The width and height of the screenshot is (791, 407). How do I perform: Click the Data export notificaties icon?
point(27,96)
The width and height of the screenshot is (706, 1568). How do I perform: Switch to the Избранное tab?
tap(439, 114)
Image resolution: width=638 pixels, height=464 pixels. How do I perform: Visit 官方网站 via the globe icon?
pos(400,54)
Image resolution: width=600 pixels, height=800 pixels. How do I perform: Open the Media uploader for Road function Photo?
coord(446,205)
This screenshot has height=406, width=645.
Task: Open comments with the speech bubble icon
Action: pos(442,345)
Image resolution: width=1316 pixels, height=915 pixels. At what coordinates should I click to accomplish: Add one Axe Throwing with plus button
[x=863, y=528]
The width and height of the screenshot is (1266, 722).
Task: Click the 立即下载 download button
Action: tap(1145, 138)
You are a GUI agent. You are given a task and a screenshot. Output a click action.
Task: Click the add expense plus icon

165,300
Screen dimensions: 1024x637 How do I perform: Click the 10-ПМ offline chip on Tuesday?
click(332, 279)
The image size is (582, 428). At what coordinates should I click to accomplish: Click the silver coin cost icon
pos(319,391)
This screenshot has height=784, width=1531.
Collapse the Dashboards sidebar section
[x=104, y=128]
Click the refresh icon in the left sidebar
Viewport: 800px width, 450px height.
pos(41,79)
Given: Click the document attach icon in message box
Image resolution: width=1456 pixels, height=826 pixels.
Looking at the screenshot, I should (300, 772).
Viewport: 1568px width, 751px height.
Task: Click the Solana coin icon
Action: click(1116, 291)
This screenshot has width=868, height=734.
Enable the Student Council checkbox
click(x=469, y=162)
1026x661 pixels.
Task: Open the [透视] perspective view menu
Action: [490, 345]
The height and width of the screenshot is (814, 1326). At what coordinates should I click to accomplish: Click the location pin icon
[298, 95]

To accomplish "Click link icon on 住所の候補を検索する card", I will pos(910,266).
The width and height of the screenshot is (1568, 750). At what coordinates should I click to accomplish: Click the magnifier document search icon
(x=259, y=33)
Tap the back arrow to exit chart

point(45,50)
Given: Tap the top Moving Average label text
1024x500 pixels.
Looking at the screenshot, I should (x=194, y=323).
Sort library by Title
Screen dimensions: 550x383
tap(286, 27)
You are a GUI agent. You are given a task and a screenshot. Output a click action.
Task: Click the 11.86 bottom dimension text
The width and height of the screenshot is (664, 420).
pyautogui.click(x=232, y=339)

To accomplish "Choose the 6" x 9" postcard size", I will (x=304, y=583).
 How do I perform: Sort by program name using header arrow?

• • • •

*Problem to solve*. Once you have found every line in the listing that holds the string "will", copy each of them.

*Task output*.
To accomplish "Click link icon on 住所の候補を検索する card", I will pos(910,266).
To accomplish "Choose the 6" x 9" postcard size", I will (x=304, y=583).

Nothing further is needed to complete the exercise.